Gemini 3.5 Flash
Google · Gemini 3.5
Google's stable Gemini 3.5 Flash model for fast frontier multimodal, coding, and long-horizon agent workflows.
Overview
Freshness note: Model capabilities, limits, and pricing can change quickly. This profile is a point-in-time snapshot last verified on May 24, 2026.
Gemini 3.5 Flash is Google’s stable fast frontier model for the agentic Gemini 3.5 generation. Google launched the model at I/O 2026 on May 19, positioning it as the first model in the 3.5 family and the current high-speed route for complex coding, multimodal reasoning, and long-horizon agent workflows.
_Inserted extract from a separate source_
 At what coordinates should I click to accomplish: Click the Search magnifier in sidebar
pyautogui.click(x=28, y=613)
The practical change is that Flash is no longer just the cheaper Gemini lane. Gemini 3.5 Flash is now Google’s main stable fast model for sustained work: planning, coding, tool use, multimodal understanding, and sub-agent style execution through Google Antigravity and the Gemini API.
Capabilities
Gemini 3.5 Flash supports text, image, video, audio, and PDF inputs with text output. Google’s model page lists support for function calling, structured outputs, search grounding, Google Maps grounding, URL context, file search, code execution, batch, caching, flex inference, and priority inference.
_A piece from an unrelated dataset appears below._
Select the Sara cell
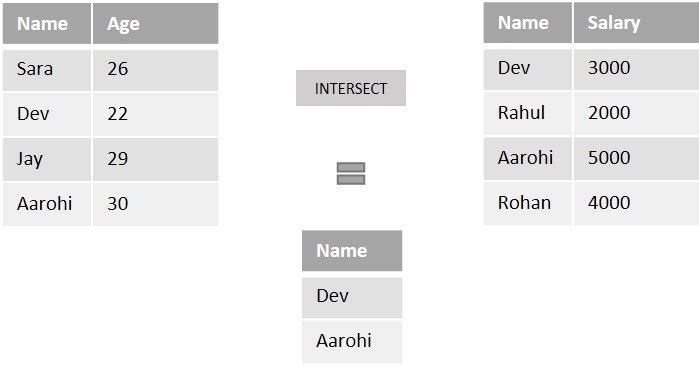 (47, 70)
Google’s launch framing emphasizes agentic coding and long-horizon tasks. The model is designed for rapid agent loops where the system needs to inspect context, reason, use tools, update work, and keep moving without escalating immediately to a slower Pro-tier route. It is also the model behind new Gemini app and Search agentic experiences such as Gemini Spark.
Technical Details
Current public API limits:
- Model ID:
gemini-3.5-flash - Input token limit: 1,048,576
- Output token limit: 65,536
- Input types: text, image, video, audio, and PDF
- Output type: text
- Stable version:
gemini-3.5-flash - Latest update: May 2026
- Published knowledge cutoff: January 2025
Computer use and Live API are not listed as supported on this model page. For browser-control work, use Google’s Computer Use or Antigravity Agent surfaces where appropriate.
Pricing & Access
Google’s current standard paid Gemini API pricing for Gemini 3.5 Flash is:
- Input: $1.50 per 1M tokens
- Output, including thinking tokens: $9.00 per 1M tokens
Context caching, batch, flex, and priority pricing are also available with separate rates. Access is through the Gemini API, Google AI Studio, Android Studio, Google Antigravity, Gemini Enterprise Agent Platform, Gemini Enterprise, the Gemini app, and AI Mode in Search where available.
Best Use Cases
Choose Gemini 3.5 Flash for agentic coding, document-heavy app workflows, multimodal assistants, extraction pipelines, UI generation loops, and production systems that need strong reasoning without Pro-tier latency or cost.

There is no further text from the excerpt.